Quantitative Methods of Banking and Finance
This course is designed to provide learners with a clear understanding of the different types of banker/customer relationships and their implications; and mathematical and statistical techniques that will equip them to perform investment calculations, financial analyses and forecasting in a financial and business environment. Although prior knowledge of introductory statistics would be an asset, much of the material is built from first principles that learners, new to the concepts should be able to follow.
Information Technology for Banking and Finance
This course is designed to provide a broad country-context, but focuses on the Caribbean environment. Its aim is to provide learners with a thorough understanding of the role of IT in the delivery of financial services and the major software packages employed in the financial services industry.
Learners will be introduced to the regulatory framework related to e-banking using current global banking practices as a basis for discussion.
This course is intended for those interested in how data and technology can be applied to the banking business to markedly improve performance.
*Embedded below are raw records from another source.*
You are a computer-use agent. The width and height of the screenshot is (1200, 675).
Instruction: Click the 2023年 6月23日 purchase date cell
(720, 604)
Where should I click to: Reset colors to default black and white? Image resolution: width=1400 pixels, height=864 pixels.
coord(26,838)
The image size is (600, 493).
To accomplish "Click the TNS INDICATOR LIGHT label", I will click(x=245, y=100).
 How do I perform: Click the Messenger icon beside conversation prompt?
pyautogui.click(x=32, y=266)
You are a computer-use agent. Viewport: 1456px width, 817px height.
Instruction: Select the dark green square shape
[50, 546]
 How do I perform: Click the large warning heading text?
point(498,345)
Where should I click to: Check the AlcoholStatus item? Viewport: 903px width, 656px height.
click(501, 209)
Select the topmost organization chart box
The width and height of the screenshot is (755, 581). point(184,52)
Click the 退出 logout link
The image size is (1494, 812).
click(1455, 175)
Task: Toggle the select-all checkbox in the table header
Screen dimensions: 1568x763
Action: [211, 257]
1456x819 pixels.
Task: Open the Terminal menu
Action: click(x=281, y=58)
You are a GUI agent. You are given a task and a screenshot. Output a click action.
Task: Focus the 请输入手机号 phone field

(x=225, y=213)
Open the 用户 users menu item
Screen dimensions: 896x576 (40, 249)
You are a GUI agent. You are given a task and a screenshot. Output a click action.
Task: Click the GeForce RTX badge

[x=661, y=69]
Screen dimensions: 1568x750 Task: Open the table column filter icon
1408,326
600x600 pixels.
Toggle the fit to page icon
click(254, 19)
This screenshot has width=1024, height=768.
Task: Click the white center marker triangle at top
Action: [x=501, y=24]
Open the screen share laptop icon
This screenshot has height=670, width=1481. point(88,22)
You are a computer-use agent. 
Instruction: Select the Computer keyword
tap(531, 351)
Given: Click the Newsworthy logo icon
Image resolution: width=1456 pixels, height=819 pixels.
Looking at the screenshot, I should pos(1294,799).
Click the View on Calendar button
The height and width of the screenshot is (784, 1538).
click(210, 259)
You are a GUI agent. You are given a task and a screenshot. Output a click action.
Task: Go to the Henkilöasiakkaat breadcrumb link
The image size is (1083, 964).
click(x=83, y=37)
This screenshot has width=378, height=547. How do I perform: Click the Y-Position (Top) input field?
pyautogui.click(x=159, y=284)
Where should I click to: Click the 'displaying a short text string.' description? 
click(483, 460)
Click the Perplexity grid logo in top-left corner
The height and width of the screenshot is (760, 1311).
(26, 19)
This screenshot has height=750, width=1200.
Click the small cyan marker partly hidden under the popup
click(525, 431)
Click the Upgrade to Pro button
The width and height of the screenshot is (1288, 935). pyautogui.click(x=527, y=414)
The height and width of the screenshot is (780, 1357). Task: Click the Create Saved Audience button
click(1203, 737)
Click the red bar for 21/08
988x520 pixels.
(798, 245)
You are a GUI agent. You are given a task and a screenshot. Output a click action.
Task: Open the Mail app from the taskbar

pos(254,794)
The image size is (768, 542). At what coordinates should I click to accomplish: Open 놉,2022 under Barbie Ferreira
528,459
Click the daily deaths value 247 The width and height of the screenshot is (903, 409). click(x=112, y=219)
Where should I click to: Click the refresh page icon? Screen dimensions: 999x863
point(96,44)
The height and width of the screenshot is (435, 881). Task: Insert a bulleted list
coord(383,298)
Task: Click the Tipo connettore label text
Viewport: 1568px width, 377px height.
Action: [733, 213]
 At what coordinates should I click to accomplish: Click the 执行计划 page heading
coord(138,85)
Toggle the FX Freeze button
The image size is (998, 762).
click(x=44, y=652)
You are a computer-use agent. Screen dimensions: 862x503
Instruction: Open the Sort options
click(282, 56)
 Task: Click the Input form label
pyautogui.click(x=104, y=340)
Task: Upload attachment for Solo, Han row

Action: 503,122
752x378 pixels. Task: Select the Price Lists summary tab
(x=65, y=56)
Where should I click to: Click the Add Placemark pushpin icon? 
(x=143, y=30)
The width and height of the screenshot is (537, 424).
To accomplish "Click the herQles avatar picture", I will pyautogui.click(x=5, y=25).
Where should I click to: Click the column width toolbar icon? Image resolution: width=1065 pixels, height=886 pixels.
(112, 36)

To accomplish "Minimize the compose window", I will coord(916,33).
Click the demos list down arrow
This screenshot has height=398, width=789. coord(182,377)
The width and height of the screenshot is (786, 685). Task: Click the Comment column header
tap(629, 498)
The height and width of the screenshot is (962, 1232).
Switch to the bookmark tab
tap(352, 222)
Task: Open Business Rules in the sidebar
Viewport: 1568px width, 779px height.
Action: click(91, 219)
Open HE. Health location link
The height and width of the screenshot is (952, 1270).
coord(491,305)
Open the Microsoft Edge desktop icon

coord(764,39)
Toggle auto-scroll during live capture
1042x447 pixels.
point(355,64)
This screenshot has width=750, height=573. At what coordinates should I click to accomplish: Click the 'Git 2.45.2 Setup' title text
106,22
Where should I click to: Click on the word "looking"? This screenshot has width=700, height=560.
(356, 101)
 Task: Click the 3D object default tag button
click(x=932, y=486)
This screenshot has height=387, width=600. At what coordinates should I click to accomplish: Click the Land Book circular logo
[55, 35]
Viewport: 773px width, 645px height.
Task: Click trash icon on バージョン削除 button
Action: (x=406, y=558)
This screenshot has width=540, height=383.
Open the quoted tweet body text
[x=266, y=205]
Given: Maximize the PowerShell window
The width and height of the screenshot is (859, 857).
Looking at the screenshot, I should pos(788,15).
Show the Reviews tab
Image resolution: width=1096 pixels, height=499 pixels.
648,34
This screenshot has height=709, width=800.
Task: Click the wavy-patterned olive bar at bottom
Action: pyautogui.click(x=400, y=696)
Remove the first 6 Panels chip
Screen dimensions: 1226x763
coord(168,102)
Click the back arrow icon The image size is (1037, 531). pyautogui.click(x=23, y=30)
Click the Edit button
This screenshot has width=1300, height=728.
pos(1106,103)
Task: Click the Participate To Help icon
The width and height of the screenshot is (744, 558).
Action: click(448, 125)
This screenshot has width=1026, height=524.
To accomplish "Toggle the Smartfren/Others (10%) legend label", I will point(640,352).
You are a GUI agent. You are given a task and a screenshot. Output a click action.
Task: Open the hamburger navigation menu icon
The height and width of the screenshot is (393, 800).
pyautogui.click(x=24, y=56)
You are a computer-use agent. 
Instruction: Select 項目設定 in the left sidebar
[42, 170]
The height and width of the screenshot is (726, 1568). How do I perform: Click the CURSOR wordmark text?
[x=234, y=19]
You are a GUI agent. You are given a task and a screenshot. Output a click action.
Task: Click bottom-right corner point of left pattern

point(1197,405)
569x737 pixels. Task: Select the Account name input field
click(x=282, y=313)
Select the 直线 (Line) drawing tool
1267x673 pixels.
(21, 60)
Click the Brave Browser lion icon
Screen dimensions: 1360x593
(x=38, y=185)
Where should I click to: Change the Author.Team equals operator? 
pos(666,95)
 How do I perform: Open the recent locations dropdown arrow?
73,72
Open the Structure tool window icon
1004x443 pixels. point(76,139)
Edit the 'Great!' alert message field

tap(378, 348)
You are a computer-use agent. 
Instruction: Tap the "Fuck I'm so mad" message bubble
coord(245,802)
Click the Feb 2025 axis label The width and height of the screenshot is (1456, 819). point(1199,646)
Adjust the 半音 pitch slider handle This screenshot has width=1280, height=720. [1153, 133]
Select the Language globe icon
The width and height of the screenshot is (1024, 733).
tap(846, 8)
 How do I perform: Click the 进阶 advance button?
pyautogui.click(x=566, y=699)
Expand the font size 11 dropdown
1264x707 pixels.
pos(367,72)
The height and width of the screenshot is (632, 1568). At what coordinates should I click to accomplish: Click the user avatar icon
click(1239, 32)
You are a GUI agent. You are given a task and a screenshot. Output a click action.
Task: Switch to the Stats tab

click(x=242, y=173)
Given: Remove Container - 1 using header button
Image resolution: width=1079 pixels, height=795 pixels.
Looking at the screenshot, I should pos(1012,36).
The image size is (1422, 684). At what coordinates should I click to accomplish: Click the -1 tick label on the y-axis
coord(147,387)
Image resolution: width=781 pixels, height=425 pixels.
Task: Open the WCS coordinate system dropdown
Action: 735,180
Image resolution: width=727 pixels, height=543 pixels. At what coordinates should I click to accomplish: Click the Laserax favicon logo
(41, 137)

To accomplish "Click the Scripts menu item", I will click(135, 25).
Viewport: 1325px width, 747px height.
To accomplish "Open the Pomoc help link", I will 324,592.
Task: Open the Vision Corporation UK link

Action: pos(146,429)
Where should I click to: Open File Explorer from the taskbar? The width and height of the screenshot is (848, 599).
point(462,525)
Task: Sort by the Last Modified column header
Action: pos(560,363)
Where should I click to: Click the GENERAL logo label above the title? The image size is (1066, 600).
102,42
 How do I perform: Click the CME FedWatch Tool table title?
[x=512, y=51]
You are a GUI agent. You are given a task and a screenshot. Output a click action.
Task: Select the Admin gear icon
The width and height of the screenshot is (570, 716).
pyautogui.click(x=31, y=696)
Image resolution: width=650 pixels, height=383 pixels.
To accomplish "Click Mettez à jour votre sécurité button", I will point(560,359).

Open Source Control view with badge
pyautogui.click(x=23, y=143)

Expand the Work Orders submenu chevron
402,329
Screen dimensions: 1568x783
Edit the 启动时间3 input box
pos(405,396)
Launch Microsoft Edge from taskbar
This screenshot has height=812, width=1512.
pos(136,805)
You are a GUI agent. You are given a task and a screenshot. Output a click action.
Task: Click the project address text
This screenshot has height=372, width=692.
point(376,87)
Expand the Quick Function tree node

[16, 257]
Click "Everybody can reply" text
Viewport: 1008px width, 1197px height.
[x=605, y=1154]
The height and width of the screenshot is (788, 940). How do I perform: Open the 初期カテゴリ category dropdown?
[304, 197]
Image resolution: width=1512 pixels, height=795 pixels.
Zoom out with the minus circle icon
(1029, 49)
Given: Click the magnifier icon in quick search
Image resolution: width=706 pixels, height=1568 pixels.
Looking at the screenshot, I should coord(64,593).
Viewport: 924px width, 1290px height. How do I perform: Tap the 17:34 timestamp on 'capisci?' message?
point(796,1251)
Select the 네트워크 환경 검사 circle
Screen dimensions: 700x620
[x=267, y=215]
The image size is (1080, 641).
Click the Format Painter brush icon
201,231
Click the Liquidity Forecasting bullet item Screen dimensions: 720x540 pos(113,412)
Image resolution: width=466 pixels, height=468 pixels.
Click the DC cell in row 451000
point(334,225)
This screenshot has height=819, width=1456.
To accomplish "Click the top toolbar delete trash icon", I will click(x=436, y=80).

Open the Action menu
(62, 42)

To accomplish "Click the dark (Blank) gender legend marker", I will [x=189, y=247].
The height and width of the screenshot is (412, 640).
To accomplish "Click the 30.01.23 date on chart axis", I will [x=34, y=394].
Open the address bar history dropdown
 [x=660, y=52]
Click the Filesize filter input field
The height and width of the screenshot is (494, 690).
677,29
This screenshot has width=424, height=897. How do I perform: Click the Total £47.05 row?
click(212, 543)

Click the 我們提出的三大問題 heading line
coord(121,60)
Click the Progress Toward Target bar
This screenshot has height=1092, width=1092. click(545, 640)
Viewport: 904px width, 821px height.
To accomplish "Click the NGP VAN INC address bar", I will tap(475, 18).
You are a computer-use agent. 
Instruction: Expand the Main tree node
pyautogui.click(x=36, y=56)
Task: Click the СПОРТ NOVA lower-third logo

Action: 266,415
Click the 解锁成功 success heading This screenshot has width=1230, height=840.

It is suitable for both management and staff with a financial services and/ or IT background.
Introduction to E-Commerce
This course aims to prepare students with the requisite fundamentals to enable them to provide the business perspective/inputs to the ecommerce adoption process. Emphasis will be on the underlying commercial principles of e-commerce rather than on the technological processes. Topics to be covered include: Internet Demographics; Internet Business Models; Customer Support Strategies; Security Issues in Ecommerce; Legal Issues in E-commerce; Logistical Challenges for Caribbean E-commerce. The course will be assessed by a combination of coursework and a final examination.
Credit Analysis and Lending
This course is designed to provide students with an understanding of the role of credit and its inherent risks, the tools for making lending decisions and credit administration challenges and techniques. The legal and regulatory frameworks will be looked at in view of their implications for the credit function – loan products, customers, collection and recoveries. Qualitative and quantitative measures will be looked at as the basis for assessing the creditworthiness of a potential borrower.